İnsan, “toplum” adını verdiğimiz sosyal bir ortamda dünyaya gözlerini açan bir varlık. İçine doğduğu toplumsal gerçeklikler, değer yargıları, inanışlar, beğeniler, tercihler, örf ve adetler büyük ölçüde onun “kim olacağını” yani “sosyal kimliğini” belirler.İçinde yaşadığı sosyal yaşamda kendini“ var “etme ihtiyacı taşıyan insan , ait olma ve onaylanma ihtiyacı ile kendini toplumda kabul ettirmek ister.
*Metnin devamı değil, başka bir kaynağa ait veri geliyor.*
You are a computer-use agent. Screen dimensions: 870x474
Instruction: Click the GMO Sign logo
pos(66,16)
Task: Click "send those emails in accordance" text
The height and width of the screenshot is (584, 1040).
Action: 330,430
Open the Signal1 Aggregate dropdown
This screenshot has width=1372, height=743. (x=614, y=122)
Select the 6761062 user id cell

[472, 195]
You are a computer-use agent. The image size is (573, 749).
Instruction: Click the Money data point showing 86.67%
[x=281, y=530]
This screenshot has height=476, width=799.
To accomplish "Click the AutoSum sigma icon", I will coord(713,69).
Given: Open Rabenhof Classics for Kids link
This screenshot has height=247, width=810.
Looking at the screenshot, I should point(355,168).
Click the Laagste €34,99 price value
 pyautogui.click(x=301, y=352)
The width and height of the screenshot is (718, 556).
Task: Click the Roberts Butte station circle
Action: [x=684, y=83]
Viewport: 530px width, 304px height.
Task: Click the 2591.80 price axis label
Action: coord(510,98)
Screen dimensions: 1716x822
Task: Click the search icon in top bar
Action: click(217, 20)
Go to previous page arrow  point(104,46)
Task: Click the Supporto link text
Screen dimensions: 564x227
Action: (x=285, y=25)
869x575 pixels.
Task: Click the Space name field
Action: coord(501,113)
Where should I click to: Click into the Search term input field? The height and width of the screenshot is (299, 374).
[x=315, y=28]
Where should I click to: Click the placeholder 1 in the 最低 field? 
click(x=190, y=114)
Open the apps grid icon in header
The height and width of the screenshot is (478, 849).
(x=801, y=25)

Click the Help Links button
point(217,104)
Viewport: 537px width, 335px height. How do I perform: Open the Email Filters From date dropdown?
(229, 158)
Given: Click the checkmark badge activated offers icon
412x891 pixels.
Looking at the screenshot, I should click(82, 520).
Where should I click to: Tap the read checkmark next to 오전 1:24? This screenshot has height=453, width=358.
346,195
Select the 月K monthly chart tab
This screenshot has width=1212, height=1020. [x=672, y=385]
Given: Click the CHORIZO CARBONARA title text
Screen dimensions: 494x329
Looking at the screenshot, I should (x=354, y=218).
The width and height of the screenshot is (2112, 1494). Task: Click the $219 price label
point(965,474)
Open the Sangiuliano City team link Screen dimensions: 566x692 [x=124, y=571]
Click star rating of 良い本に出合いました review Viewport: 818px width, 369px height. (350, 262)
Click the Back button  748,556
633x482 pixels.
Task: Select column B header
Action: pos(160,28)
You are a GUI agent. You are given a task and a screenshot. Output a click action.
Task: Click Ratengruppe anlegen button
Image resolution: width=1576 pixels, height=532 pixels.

Bu süreç insanın toplumsal benlik arayışıdır . Bu arayış içinde “ öteki “ bazen bir çocuktur , bazen bir kadın, bazen ise kurumuş bir ağaçtır. Toplum tarafından kendisine verilen onlarca kimlik arasında kendi ideal benlik inşasını oluşturan insan , kabul ettikleriyle beraber ötesinde onun red ettikleriyle bir bütün olduğunu unutacak zayıflıktadır.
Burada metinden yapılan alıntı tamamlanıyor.